» Page excerpt

I'm so sorry, it is so hard to give up a loved one. Just remember that he isn't really gone, he is still in your heart and you have all the good memories. It has been 8 months since my Johonna died and even though I still get teary eyed, I have so many good memories, I still tell people about stuff she used to do and it brings a smile to my heart to remember. I don't believe in reincarnation, but when I got Pinky I do believe their is a little of Johonna inside of her, so she has really helped me come to terms with Johonna's passing. Be strong and think of good memories.


----------



## kevin bradley (Aug 9, 2009)

So sorry, Donna. Tommy seemed like a real special guy. I never have the words except to say I know it is hard.


----------



## catahoulamom (Sep 23, 2010)

I am so sorry, Donna. He was so lucky to have you as his mama.


----------



## monkeys23 (Dec 8, 2010)

I'm sorry for your loss.


----------



## chowder (Sep 7, 2008)

I'm really sorry for your loss. I was a little reluctant to read the post since I have an old one myself. It's always so hard to make the decision.

» Problem 1
Answer these about the condolence thread:
(a) How long ago did Johonna die, according to the first post?
(b) Which poster says Tommy seemed like a real special guy?
(c) Why was chowder a little reluctant to read the post?
» Problem 2
Proceed with the condolence thread, writing on from right after its final sentence.
The listing after the condolence thread isn't needed for anything here.

» Data shown
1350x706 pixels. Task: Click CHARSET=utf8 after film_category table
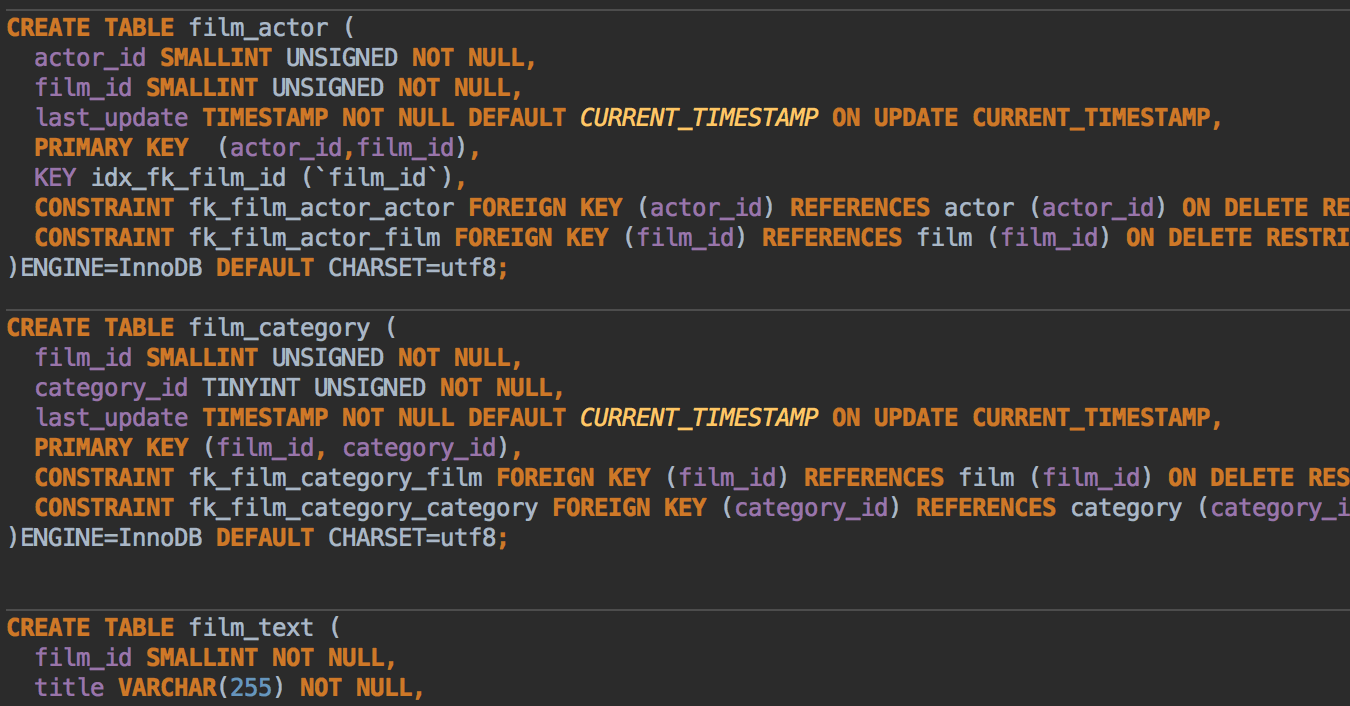click(x=411, y=538)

» Reply 1
(a) 8 months.
(b) kevin bradley.
(c) Because chowder has an old one too.

» Reply 2
I always tell myself that I will be with them all again someday. And I swear that there have been times when I see glimpses of my past pets out the corner of my eye, still in the house. I really think their spirits stay in our homes and keep future pets company.


----------



## angelbears (Jun 9, 2011)

Donna, Tommy loves you. He knows how much you love him. I'm sure he understands that you need a little time to grieve but he wants you to be happy. He has you in his heart as he knows that you will always have him in yours. That will never change. 

May the love that you have for each other help you find peace
Robin


----------



## lucky (Jan 8, 2011)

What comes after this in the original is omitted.